Keep Seattle Moving: Support Sound Transit Proposition 1

The following is an op-ed authored by DSA President and CEO Jon Scholes and Kenmore mayor David Baker regarding the need to support Sound Transit Proposition 1. This piece was published in the Puget Sound Business Journal on Friday, Oct. 28. Click here for more on Sound Transit Prop. 1.

This November, we have a once-in-a-generation opportunity to dramatically improve transportation access in dozens of communities across our region.

Sound Transit Proposition 1, the ambitious package on your ballot this fall, combines light rail, bus rapid transit and Sounder train service in a smart, practical plan. Your vote will expand reliable transportation alternatives, relieve congestion and protect our environment.

The transit solutions in Proposition 1 are carefully considered, with an eye on both our past and future. In the late 1960s and again in the early 1970s, voters turned down robust regional rail measures. The result: clogged streets, frustration and ever-diminishing access to our communities.
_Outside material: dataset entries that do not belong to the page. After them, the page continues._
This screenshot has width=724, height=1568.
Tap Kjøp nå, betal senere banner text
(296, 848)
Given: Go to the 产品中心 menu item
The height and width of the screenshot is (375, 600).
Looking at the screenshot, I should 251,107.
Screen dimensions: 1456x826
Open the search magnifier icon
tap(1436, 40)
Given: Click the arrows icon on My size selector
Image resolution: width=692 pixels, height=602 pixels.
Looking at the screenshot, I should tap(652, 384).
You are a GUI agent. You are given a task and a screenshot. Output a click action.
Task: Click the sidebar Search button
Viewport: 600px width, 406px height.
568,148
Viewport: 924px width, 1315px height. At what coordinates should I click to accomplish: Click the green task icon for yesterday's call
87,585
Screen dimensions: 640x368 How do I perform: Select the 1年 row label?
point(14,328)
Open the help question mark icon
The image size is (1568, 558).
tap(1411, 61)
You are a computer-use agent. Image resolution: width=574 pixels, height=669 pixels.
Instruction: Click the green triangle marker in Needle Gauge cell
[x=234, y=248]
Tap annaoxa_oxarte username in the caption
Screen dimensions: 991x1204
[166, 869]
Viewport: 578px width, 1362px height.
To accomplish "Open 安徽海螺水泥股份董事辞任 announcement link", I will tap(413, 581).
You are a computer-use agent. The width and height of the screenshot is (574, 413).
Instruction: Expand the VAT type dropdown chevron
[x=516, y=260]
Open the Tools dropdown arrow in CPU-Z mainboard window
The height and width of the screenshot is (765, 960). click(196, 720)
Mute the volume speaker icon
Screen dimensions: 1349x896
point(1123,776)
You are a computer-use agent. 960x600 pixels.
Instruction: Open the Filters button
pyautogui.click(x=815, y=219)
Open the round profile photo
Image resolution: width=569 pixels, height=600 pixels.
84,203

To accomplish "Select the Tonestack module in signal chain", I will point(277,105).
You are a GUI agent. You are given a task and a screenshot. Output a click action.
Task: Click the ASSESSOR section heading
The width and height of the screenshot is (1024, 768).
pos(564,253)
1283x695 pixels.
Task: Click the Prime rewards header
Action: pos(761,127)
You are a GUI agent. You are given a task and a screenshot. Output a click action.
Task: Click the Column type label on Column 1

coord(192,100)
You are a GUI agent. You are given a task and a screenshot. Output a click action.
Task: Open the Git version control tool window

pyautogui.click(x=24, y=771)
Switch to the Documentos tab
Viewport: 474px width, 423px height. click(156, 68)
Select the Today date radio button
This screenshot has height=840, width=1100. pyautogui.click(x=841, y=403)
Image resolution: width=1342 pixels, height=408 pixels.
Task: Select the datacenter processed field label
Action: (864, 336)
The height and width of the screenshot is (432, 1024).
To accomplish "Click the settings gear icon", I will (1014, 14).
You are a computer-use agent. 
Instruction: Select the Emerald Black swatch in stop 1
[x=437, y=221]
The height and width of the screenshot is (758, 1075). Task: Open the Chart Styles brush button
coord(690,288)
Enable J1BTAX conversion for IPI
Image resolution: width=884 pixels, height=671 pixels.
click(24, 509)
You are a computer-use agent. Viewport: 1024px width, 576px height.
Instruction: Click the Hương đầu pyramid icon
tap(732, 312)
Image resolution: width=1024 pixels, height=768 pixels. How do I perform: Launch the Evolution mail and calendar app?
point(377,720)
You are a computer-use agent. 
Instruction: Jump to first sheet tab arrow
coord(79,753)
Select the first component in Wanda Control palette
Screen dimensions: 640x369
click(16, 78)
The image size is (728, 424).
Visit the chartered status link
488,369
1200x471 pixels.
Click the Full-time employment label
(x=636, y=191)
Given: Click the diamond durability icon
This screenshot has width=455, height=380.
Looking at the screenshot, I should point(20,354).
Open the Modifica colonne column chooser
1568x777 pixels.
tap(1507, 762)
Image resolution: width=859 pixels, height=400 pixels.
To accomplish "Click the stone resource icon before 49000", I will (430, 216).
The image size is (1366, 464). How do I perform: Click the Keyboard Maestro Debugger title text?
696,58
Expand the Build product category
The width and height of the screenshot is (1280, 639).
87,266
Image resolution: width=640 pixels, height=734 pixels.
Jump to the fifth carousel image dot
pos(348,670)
That’s why it is imperative that we pass this measure now. We cannot repeat the mistakes of the 1960s and shift this challenge to the next generation to solve. Every year we fail to invest in our regional transportation system, costs rise as transit becomes more important to our growing population. Counties in the Proposition 1 footprint alone are expected to add three quarters of a million new residents in the next 25 years.

We can welcome new people by building upwards, but physics caps the number of vehicles we can fit on a road, particularly in constrained downtown environments. Under ideal conditions a freeway lane can carry 2,000 vehicles an hour. Rail glides by with up to 16,000 passengers per hour.

The problem isn’t confined to our downtown cores, either. Metropolitan traffic jams inevitably ripple out into nearby towns and neighborhoods. The 25-minute trip to downtown Seattle from Kenmore has more than doubled in the last few years.

Rail and rapid transit modes are easy to use, dependable and convenient. They also open up our cities and invite people from around the region — including disabled residents without car access — to explore new neighborhoods.

Your mayoral coauthor of this op-ed opposed light rail until riding the U-Link to Capitol Hill and discovering his new favorite restaurant (Queen Sheba Ethiopian Restaurant, for the record).

If Proposition 1 passes, new Bus Rapid Transit in Kenmore will run on I-405 and SR-522 in tandem with connections to Sounder commuter rail. And in Seattle, the fast-growing communities of West Seattle and Ballard will see remarkably improved mobility options through new light rail connections to downtown.

Despite its legendary transportation problems our region is a good news story. The economy is strong and companies are adding jobs every day. Proposition 1 construction alone is expected to create an estimated 200,000 direct and indirect jobs. Those workers need access to employment centers and affordable housing.

These are shared problems and shared opportunities. Yes, $54 billion is a lot of money. It is also the cheapest it will ever be.

Our next chance to redraw the map may not come for another generation. Let’s not force ourselves and our kids to sit on the freeway for the next two decades wondering why we didn’t take action. Please vote YES on Sound Transit Proposition 1.

David Baker is the mayor of Kenmore, Washington and Jon Scholes is the president and CEO of the Downtown Seattle Association.